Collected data
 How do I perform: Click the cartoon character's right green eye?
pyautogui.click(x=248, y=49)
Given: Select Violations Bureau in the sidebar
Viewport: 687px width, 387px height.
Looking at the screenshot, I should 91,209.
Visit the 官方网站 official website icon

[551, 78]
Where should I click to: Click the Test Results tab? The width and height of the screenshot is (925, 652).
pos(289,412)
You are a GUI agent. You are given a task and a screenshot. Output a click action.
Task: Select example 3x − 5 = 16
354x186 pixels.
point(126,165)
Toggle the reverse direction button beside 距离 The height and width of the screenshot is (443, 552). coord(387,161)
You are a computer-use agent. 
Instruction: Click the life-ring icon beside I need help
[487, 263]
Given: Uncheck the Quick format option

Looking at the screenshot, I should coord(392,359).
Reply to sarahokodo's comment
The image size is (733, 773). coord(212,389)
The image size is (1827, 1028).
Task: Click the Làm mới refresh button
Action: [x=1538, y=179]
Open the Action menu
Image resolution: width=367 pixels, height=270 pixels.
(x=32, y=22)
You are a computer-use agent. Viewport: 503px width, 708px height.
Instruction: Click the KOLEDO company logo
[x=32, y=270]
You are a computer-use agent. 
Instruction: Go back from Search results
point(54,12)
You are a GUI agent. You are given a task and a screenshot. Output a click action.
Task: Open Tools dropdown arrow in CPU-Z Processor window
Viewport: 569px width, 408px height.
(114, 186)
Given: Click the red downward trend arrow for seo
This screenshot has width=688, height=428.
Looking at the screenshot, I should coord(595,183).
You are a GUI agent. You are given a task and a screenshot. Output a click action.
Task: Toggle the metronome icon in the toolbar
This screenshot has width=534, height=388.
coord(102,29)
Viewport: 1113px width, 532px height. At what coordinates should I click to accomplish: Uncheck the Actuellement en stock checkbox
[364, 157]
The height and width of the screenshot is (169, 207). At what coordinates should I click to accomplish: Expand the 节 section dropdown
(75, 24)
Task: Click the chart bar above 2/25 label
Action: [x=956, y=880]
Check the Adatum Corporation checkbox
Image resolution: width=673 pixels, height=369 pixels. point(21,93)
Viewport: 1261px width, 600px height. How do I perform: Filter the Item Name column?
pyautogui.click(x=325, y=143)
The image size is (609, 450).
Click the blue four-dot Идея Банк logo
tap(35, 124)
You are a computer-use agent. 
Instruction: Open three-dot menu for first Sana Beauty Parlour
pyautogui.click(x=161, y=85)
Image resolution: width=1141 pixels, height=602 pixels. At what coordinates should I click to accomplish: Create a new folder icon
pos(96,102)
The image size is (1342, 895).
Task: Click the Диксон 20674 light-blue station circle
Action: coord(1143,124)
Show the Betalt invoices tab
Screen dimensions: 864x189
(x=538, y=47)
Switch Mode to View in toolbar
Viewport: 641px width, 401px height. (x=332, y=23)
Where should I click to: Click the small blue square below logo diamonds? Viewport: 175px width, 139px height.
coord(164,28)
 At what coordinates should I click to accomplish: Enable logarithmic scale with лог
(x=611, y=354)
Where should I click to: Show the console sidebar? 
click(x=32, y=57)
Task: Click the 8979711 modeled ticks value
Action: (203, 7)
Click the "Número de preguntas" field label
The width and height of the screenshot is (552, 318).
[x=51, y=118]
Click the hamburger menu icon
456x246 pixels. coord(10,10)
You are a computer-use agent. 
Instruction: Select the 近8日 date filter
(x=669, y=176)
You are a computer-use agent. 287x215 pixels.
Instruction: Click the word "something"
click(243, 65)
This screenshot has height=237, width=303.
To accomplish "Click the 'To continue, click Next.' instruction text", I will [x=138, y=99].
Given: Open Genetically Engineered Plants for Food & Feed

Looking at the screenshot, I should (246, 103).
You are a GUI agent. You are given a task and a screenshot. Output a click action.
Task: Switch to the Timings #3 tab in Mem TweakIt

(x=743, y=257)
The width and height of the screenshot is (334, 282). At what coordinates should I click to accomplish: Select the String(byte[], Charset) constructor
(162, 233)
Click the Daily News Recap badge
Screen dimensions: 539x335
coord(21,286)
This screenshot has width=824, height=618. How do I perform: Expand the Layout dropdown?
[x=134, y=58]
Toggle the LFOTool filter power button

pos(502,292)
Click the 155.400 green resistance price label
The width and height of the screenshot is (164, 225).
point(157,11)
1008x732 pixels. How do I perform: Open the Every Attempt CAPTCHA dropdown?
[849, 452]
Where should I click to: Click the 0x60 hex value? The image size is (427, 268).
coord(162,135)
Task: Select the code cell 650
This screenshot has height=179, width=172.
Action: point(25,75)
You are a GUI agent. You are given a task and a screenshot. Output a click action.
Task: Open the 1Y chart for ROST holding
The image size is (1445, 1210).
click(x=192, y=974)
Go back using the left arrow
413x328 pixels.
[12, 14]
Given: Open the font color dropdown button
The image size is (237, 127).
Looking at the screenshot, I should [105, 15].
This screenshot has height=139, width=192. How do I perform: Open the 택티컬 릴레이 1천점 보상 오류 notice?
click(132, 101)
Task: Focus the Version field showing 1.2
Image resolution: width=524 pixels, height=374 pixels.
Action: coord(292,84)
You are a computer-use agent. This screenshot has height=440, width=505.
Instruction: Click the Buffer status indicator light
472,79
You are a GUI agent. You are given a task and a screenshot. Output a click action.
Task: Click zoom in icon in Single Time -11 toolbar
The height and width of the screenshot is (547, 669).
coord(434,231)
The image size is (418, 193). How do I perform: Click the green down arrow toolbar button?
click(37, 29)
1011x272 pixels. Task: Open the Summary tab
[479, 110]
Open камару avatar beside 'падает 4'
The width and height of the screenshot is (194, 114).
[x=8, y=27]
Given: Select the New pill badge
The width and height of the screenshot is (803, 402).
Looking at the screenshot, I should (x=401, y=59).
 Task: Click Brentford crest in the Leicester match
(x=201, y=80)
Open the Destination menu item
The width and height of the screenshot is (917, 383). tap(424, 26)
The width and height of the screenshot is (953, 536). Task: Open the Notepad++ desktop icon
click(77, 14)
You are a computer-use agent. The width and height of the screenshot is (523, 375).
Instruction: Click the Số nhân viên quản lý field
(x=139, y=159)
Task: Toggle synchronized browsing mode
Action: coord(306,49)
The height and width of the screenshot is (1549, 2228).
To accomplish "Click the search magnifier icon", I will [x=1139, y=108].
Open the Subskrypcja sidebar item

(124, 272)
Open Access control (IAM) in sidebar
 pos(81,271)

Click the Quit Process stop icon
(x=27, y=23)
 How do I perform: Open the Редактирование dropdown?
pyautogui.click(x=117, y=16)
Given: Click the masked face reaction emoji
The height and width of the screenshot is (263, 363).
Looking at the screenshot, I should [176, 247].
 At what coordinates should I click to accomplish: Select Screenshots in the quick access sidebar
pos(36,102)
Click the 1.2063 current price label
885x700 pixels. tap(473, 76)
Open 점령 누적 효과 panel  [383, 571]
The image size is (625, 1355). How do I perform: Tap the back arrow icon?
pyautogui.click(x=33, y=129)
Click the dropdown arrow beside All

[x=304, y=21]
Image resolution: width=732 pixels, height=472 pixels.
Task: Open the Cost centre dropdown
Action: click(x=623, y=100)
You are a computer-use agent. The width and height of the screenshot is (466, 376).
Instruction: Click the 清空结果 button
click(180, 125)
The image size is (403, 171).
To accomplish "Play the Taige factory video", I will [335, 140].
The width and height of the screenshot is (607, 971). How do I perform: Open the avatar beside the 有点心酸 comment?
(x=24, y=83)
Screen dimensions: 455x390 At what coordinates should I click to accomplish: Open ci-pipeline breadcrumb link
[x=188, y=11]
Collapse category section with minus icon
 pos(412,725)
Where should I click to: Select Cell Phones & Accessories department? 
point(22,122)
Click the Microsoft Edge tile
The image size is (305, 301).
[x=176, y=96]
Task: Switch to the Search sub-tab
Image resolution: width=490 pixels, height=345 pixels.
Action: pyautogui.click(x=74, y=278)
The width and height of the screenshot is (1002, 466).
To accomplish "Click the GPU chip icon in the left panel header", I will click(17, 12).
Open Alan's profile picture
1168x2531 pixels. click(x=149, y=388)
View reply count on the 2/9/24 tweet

The problem
Give again exactly, and only, the lines above starting at the one with "The image size is (1445, 1210)." and ending at the one with "Task: Focus the Version field showing 1.2".

Exercise solution
The image size is (1445, 1210).
click(x=192, y=974)
Go back using the left arrow
413x328 pixels.
[12, 14]
Given: Open the font color dropdown button
The image size is (237, 127).
Looking at the screenshot, I should [105, 15].
This screenshot has height=139, width=192. How do I perform: Open the 택티컬 릴레이 1천점 보상 오류 notice?
click(132, 101)
Task: Focus the Version field showing 1.2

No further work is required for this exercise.